The corporation's indemnity of any person who is or was a director,
officer, employee or agent of the corporation, or is or was serving at the
request of the corporation as a director, officer, employee or agent of another
corporation, partnership, joint venture, trust or other enterprise, shall be
reduced by any amounts such person may collect as indemnification (i) under any
policy of insurance purchased and maintained on his behalf by the corporation or
(ii) from such other corporation, partnership, joint venture, trust or other
enterprise.
Nothing contained in this Article VII, or elsewhere in these By-Laws,
shall operate to indemnify any director or officer of such indemnification is
for any reason contrary to law, either as a matter of public policy, or under
the provisions of the Federal Securities Act of 1933, the Securities Exchange
Act of 1934, or any other applicable state or federal law.
For the purposes of this Article, references to "the corporation" include
all constituent corporations absorbed in a consolidation or merger as well as
the resulting or surviving corporations so that any person who is or was a
director, officer, employee or agent of such a constituent corporation or is or
was serving at the request of such constituent corporation as a director,
officer, employee or agent of another corporation, partnership, joint venture,
trust or other enterprise shall stand in the same position under the provisions
of this Article with respect to the resulting or surviving corporation as he
would if he had served the resulting or surviving corporation in the same
capacity.
Insofar as indemnification for liabilities arising under the Act may be
permitted to directors, officers and controlling persons of the Company pursuant
to the foregoing provisions, or otherwise, the Company has been advised that in
the opinion of the Securities and Exchange Commission, such indemnification is
against public policy as expressed in the Act and is, therefore, unenforceable.
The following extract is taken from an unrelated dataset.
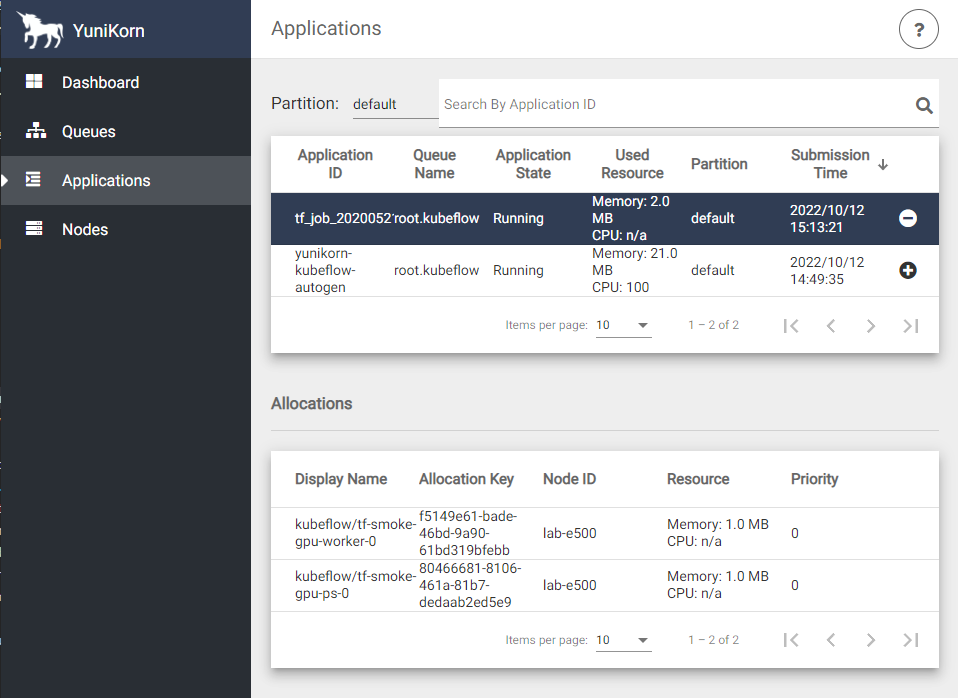Expand yunikorn-kubeflow-autogen row with plus icon

point(908,270)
In the event that a claim for indemnification against such liabilities (other
than the payment by the Company of expenses incurred or paid by a director,
officer or controlling person of the Company in the successful defense of any
action, suit or proceeding) is asserted by such director, officer or controlling
person in connection with the securities being registered, the Company will,
unless in the opinion of its counsel the matter has been settled by controlling
precedent, submit to a court of appropriate jurisdiction the question whether
such indemnification by it is against public policy as expressed in the Act and
will be governed by the final adjudication of such issue.